* _Instructions for the task_: Begin at the line that has "Given: Click the New file toolbar icon" and stop after the line that has "Looking at the screenshot, I should click(310, 566).", and give those records again with "profile photo" replaced by "avatar" and everything else unchanged. Leave the pictures out of your answer.

## START Available data

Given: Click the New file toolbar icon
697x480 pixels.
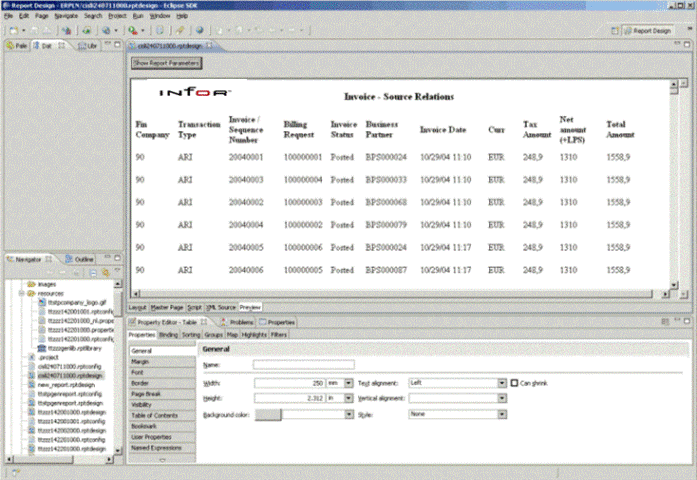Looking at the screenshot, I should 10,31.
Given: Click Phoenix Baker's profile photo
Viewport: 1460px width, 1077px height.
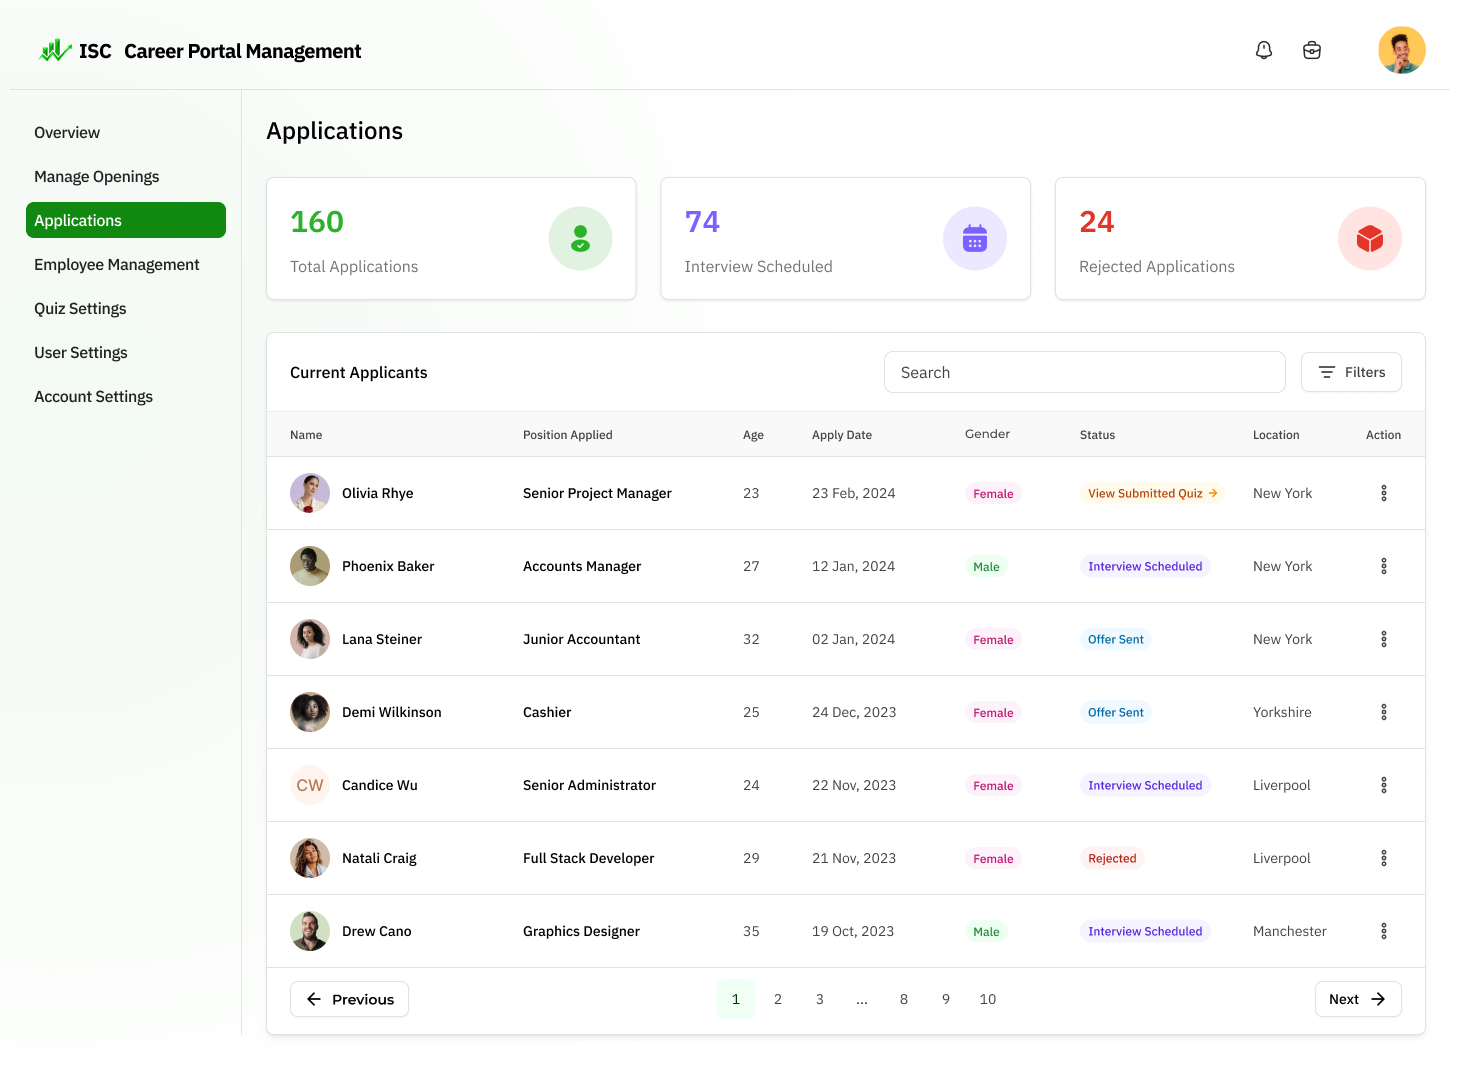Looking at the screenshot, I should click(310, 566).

## END Available data
## START Available data

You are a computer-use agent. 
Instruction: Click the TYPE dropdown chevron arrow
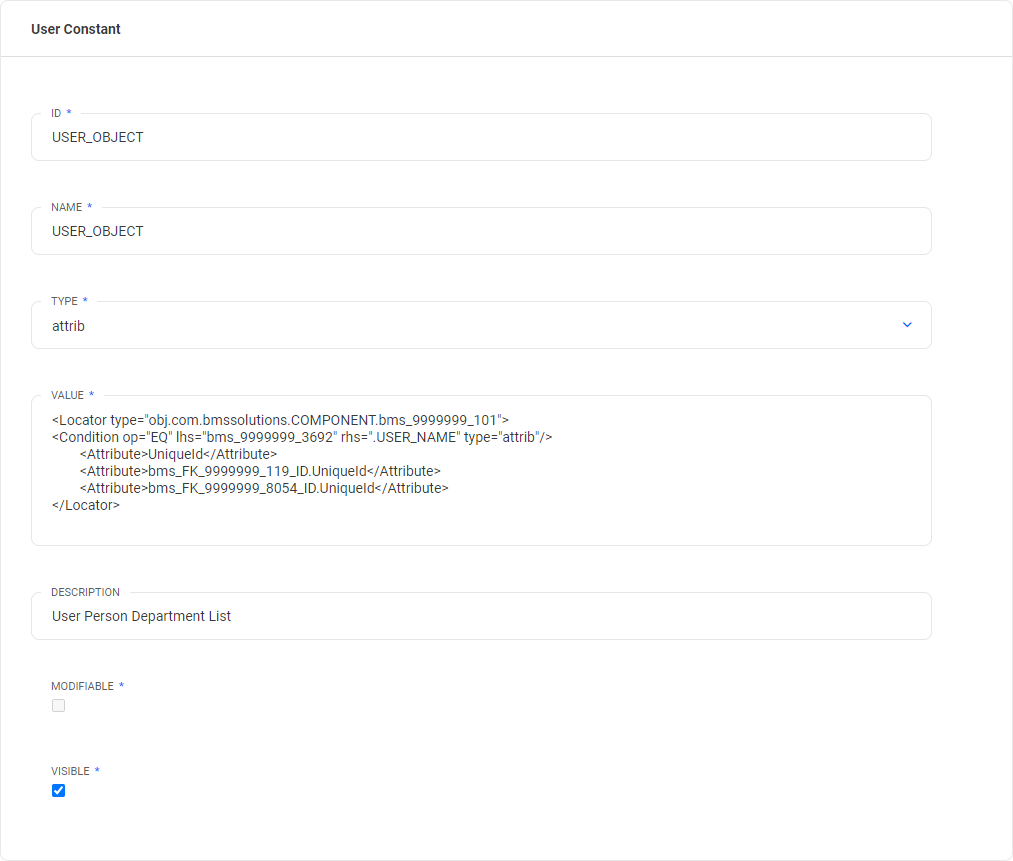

## END Available data
## START Available data

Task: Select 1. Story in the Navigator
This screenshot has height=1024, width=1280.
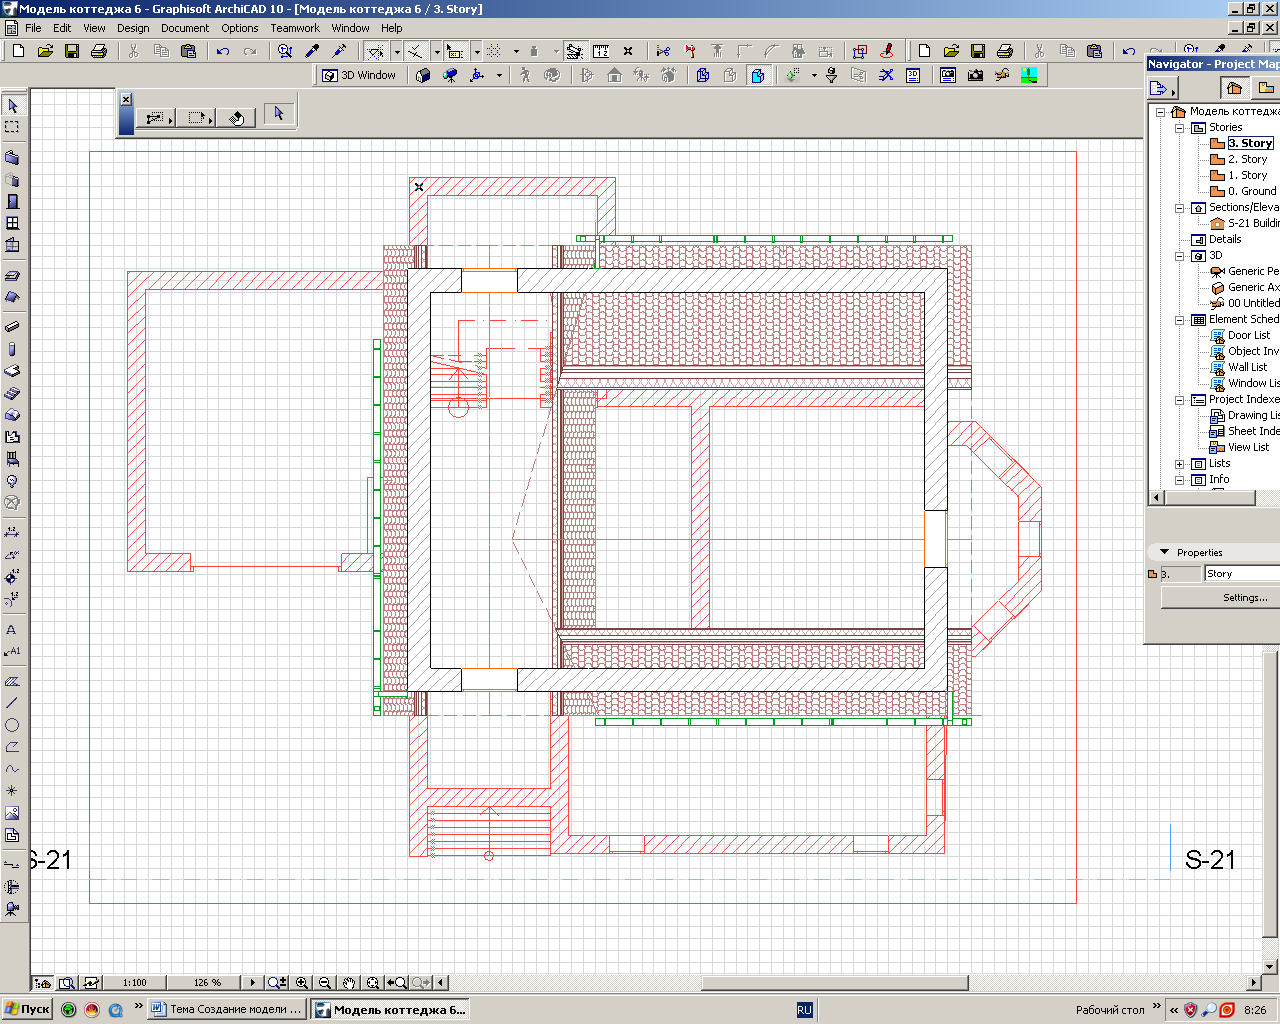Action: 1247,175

## END Available data

* _Right answer_:
Given: Click the New file toolbar icon
697x480 pixels.
Looking at the screenshot, I should 10,31.
Given: Click Phoenix Baker's avatar
Viewport: 1460px width, 1077px height.
Looking at the screenshot, I should click(310, 566).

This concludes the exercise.